The standard heat of combustion of liquid benzene (giving water
vapor) is 40.145 kJ/g at 25°C. the heats of formation of carbon
dioxide and water vapor are 393.509 and 241.818 kJ/mol,
respectively, at 25°C and one bar pressure. Calculate the enthalpy
change for the formation of benzene (C6H6) from the elements at
25°C and one bar.
To calculate the enthalpy change for the formation of benzene (C6H6) from the elements at 25°C and one bar, we need to consider the balanced chemical equation for the formation of benzene:
C6H6 (liquid) + 15/2 O2 (g) -> 6 CO2 (g) + 3 H2O (g)

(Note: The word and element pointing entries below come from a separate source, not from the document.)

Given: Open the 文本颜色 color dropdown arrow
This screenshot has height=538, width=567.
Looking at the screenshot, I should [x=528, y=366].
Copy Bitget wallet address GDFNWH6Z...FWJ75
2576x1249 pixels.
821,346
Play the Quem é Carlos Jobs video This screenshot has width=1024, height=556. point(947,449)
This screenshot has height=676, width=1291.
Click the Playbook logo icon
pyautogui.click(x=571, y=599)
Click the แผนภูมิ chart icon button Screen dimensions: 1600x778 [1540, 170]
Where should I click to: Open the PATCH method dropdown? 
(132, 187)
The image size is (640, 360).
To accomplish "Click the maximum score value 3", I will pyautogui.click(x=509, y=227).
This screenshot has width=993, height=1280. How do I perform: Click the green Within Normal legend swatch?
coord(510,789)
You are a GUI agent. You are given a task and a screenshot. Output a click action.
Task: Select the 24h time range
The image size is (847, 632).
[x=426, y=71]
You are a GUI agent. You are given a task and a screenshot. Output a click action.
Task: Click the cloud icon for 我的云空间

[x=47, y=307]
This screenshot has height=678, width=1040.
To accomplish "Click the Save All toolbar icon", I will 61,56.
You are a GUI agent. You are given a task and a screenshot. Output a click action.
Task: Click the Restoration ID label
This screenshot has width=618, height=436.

From the balanced equation, we can see that the formation of benzene involves the combustion of 15/2 moles of O2.
Given:
- The standard heat of combustion of liquid benzene is 40.145 kJ/g.
- The heats of formation of carbon dioxide and water vapor are 393.509 and 241.818 kJ/mol, respectively.
To calculate the enthalpy change for the formation of benzene, we need to calculate the heat of formation of benzene (ΔHf). We can use the following equation:
ΔHf = (ΔHc * MWbenzene) - [(nCO2 * ΔHfCO2) + (nH2O * ΔHfH2O)]
Where:
- ΔHf = heat of formation of benzene
- ΔHc = standard heat of combustion of liquid benzene (40.145 kJ/g)
- MWbenzene = molecular weight of benzene (C6H6) = (6 * MC) + (6 * MH)
MC = atomic weight of carbon = 12.01 g/mol
MH = atomic weight of hydrogen = 1.008 g/mol
- nCO2 = moles of CO2 produced (6 moles)
- ΔHfCO2 = heat of formation of carbon dioxide (393.509 kJ/mol)
- nH2O = moles of H2O produced (3 moles)
- ΔHfH2O = heat of formation of water vapor (241.818 kJ/mol)
Substituting the values into the equation:
MWbenzene = (6 * 12.01) + (6 * 1.008) = 78.114 g/mol
ΔHf = (40.145 kJ/g * 78.114 g/mol) - [(6 moles * 393.509 kJ/mol) + (3 moles * 241.818 kJ/mol)]
Calculating:
ΔHf = 3126.96807 kJ - [(6 * 393.509 kJ) + (3 * 241.818 kJ)]
= 3126.96807 kJ - [2361.054 kJ + 725.454 kJ]
= 3126.96807 kJ - 3086.508 kJ
= 40.46 kJ
Therefore, the enthalpy change for the formation of benzene from the elements at 25°C and one bar is approximately 40.46 kJ.